21 de fevereiro de 2012

Guião - Respostas ao questionário 4


“Sermão de Santo António aos peixes” (1654)
do Padre António Vieira




Compreensão/Interpretação 4 (p. 69) – cap. IV

Neste cap., Vieira repreende os peixes em geral, criticando neles comportamentos condenáveis nos homens.

1. A frase “A primeira cousa que me desedifica, peixes, de vós, é que vos comeis uns aos outros” (ll. 3-4) simboliza algo semelhante na sociedade humana: os homens dominam, oprimem e exploram os seus semelhantes.

1.1. Os estudiosos de Vieira referem-se a esta prática através do termo “antropofagia social”. Neste contexto, a expressão significa que as práticas da opressão e da exploração são metaforicamente atos de canibalismo porque os homens se “alimentam” (subjugam, dominam) de outros homens para aumentar o seu poder  e as suas riquezas.

2., 2.1 e 2.1.1. O problema é mais grave pois “os [peixes] grandes comem os pequenos” (ll. 5-6) – Na sociedade humana, esse facto significa metaforicamente que os homens mais poderosos e ricos dominam e subjugam os mais vulneráveis e os desfavorecidos. É mais grave que assim seja porque – como se dominam os mais frágeis – a injustiça e a desumanidade de quem oprime e explora são maiores.

2.2. Exemplos dos nossos dias em que “os grandes comem os pequenos”:
- Os empresários sem escrúpulos explorarem os trabalhadores,
- Alguns políticos serem prepotentes,
- Uma maioria étnica/religiosa/etc. discriminar os indivíduos de outras etnias, religiões, etc.

3. Relação estabelecida entre as críticas formuladas por Santo Agostinho aos peixes e as enunciadas por Vieira (ll. 14-17): Santo Agostinho, para ensinar os homens, através da sua pregação, aludiu ao exemplo dos peixes. Vieira fará o oposto: pregará aos peixes e ilustrará os seus ensinamentos com casos de homens.
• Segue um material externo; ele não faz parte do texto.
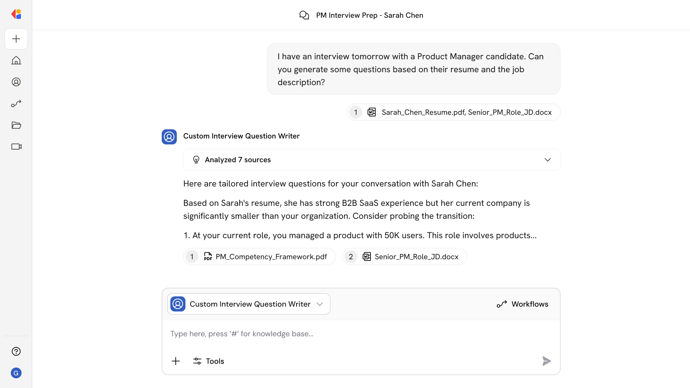Open Workflows from the composer toolbar
This screenshot has height=388, width=690.
point(522,304)
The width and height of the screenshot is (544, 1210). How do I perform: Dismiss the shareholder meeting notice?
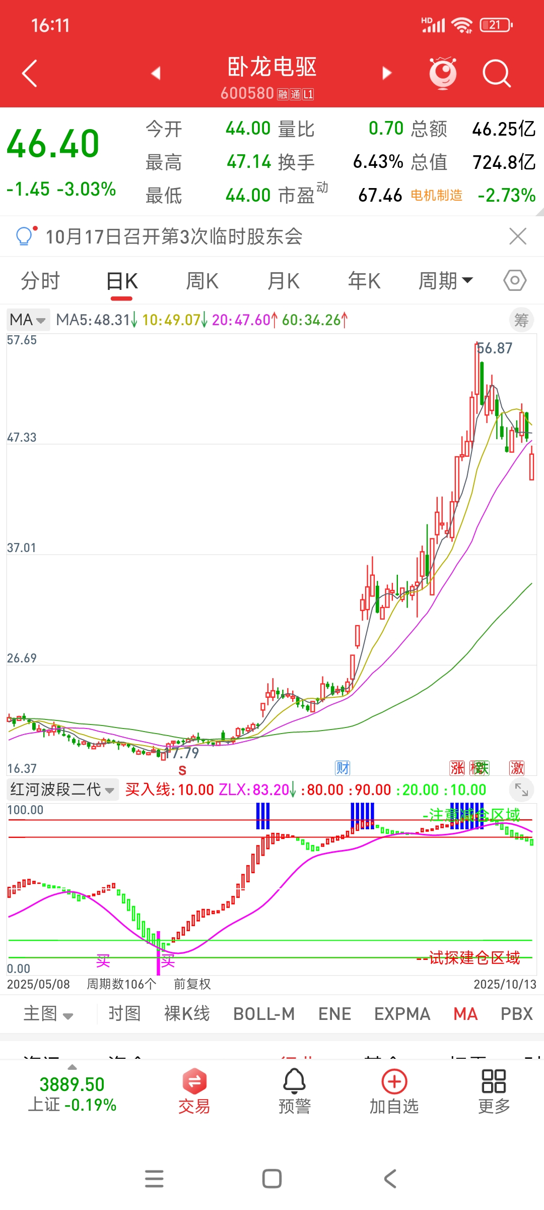pyautogui.click(x=518, y=236)
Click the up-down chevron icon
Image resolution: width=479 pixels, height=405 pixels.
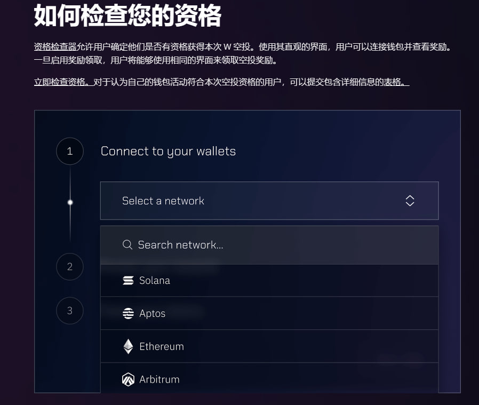(410, 201)
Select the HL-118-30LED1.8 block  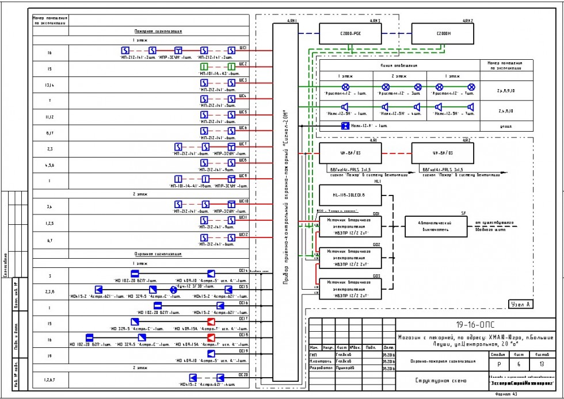coord(349,195)
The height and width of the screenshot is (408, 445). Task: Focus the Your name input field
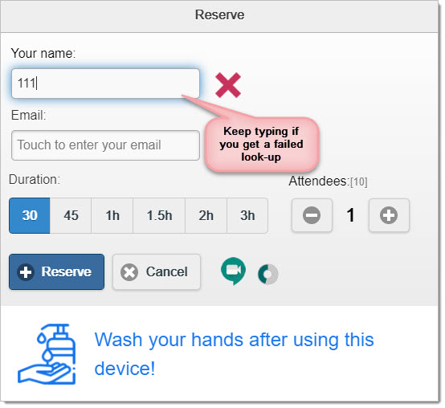(x=105, y=84)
4. Na frase “Cuidais que só os Tapuias se comem uns aos outros? Muito maior açougue[1] é o de cá, muito mais se comem os brancos.” (ll. 21-22), estabelece-se uma comparação em que se criticam os homens brancos: embora os Tapuias sejam canibais, não comem tantos homens como aqueles que, metaforicamente, são devorados (oprimidos) na carnificina que existe entre os brancos.

5. As formas verbais alusivas à visão (ll. 14-28) como «mostrou-lhos», «vejais», «olhai», «olhar» e «vedes», permitem representar os factos de modo mais vivo, acentuado o apelo, visando confrontar os ouvintes com essa realidade.

6. Resumindo o que acontece com um homem que acaba de morrer (ll. 29-37), podemos dizer que, de forma insensível, as outras pessoas, incluindo a própria mulher, esquecem-no e procuram apoderar-se dos bens do defunto.

6.1. O uso do paralelismo sintático das orações que se iniciam pela forma verbal “come-o” e as suas variantes (ll. 30-37) permite dar conta das inúmeras pessoas que, de forma voraz, se procuram apoderar das posses de um homem que acaba de morrer; acentua, pois, a quantidade e a voracidade dos predadores.

7. Nas linhas 44-50, censura-se o sistema judicial: se um cidadão tiver assuntos a resolver em tribunal, verá que todos os agentes judiciais partciparão na dilapidação dos seus bens.

[…]

8.2. Nas linhas 76-78, a gradação (“multem”, “defraudem”, “comam, traguem e devorem”) dá conta do processo crescente e avassalador da exploração e da opressão dos mais fracos.

[…]

12. No fim deste capítulo, Santo António serve de exemplo porque não sofreu da ignorância e da vaidade dos outros e não caiu nos erros destes. Na verdade, em lugar de «ser pescado», foi ele que «pescou» vários fiéis para pôr no caminho da virtude.


[1] “açougue” – matança, carnificina.